Assigned task: Restate the records so that not a single word differs.

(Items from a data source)
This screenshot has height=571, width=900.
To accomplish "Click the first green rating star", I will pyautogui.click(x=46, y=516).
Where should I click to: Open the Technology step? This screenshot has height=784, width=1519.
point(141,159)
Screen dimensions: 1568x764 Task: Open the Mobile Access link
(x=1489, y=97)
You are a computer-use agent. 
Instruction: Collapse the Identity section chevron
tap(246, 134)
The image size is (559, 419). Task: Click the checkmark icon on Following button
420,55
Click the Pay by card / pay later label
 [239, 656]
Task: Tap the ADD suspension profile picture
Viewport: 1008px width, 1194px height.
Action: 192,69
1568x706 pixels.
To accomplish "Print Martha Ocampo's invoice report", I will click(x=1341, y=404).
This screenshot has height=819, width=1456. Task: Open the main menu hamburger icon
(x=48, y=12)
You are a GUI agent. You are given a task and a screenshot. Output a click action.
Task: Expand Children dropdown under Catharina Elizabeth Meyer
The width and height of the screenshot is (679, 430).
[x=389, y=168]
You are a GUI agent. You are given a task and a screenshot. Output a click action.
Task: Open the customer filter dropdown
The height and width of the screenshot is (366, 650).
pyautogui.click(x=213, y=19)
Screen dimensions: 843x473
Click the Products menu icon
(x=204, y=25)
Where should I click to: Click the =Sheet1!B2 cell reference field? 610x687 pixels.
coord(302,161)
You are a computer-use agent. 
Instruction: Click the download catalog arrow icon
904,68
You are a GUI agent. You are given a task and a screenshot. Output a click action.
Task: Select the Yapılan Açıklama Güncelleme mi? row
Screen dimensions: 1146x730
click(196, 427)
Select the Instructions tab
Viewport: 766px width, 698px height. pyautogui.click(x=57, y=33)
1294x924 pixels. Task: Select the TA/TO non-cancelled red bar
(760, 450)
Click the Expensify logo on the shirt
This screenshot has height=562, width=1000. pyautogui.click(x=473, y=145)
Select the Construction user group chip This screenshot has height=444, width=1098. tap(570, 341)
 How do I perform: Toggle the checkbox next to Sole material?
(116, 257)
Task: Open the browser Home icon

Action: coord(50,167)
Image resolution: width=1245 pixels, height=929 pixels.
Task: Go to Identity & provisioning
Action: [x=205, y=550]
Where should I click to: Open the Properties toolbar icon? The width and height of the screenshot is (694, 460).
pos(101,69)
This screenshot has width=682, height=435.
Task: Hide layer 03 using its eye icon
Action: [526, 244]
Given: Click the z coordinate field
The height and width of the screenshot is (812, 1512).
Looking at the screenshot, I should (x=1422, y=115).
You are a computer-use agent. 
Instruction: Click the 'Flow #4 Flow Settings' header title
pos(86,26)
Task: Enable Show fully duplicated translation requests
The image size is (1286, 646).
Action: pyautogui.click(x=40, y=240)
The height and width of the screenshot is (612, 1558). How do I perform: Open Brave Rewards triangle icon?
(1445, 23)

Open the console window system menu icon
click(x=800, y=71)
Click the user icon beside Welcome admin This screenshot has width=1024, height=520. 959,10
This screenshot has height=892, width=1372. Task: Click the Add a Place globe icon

Response box:
This screenshot has height=571, width=900.
To accomplish "Click the first green rating star", I will pyautogui.click(x=46, y=516).
Where should I click to: Open the Technology step? This screenshot has height=784, width=1519.
point(141,159)
Screen dimensions: 1568x764 Task: Open the Mobile Access link
(x=1489, y=97)
You are a computer-use agent. 
Instruction: Collapse the Identity section chevron
tap(246, 134)
The image size is (559, 419). Task: Click the checkmark icon on Following button
420,55
Click the Pay by card / pay later label
 [239, 656]
Task: Tap the ADD suspension profile picture
Viewport: 1008px width, 1194px height.
Action: 192,69
1568x706 pixels.
To accomplish "Print Martha Ocampo's invoice report", I will click(x=1341, y=404).
This screenshot has height=819, width=1456. Task: Open the main menu hamburger icon
(x=48, y=12)
You are a GUI agent. You are given a task and a screenshot. Output a click action.
Task: Expand Children dropdown under Catharina Elizabeth Meyer
The width and height of the screenshot is (679, 430).
[x=389, y=168]
You are a GUI agent. You are given a task and a screenshot. Output a click action.
Task: Open the customer filter dropdown
The height and width of the screenshot is (366, 650).
pyautogui.click(x=213, y=19)
Screen dimensions: 843x473
Click the Products menu icon
(x=204, y=25)
Where should I click to: Click the =Sheet1!B2 cell reference field? 610x687 pixels.
coord(302,161)
You are a computer-use agent. 
Instruction: Click the download catalog arrow icon
904,68
You are a GUI agent. You are given a task and a screenshot. Output a click action.
Task: Select the Yapılan Açıklama Güncelleme mi? row
Screen dimensions: 1146x730
click(196, 427)
Select the Instructions tab
Viewport: 766px width, 698px height. pyautogui.click(x=57, y=33)
1294x924 pixels. Task: Select the TA/TO non-cancelled red bar
(760, 450)
Click the Expensify logo on the shirt
This screenshot has height=562, width=1000. pyautogui.click(x=473, y=145)
Select the Construction user group chip This screenshot has height=444, width=1098. tap(570, 341)
 How do I perform: Toggle the checkbox next to Sole material?
(116, 257)
Task: Open the browser Home icon

Action: coord(50,167)
Image resolution: width=1245 pixels, height=929 pixels.
Task: Go to Identity & provisioning
Action: [x=205, y=550]
Where should I click to: Open the Properties toolbar icon? The width and height of the screenshot is (694, 460).
pos(101,69)
This screenshot has width=682, height=435.
Task: Hide layer 03 using its eye icon
Action: [526, 244]
Given: Click the z coordinate field
The height and width of the screenshot is (812, 1512).
Looking at the screenshot, I should (x=1422, y=115).
You are a computer-use agent. 
Instruction: Click the 'Flow #4 Flow Settings' header title
pos(86,26)
Task: Enable Show fully duplicated translation requests
The image size is (1286, 646).
Action: pyautogui.click(x=40, y=240)
The height and width of the screenshot is (612, 1558). How do I perform: Open Brave Rewards triangle icon?
(1445, 23)

Open the console window system menu icon
click(x=800, y=71)
Click the user icon beside Welcome admin This screenshot has width=1024, height=520. 959,10
This screenshot has height=892, width=1372. Task: Click the Add a Place globe icon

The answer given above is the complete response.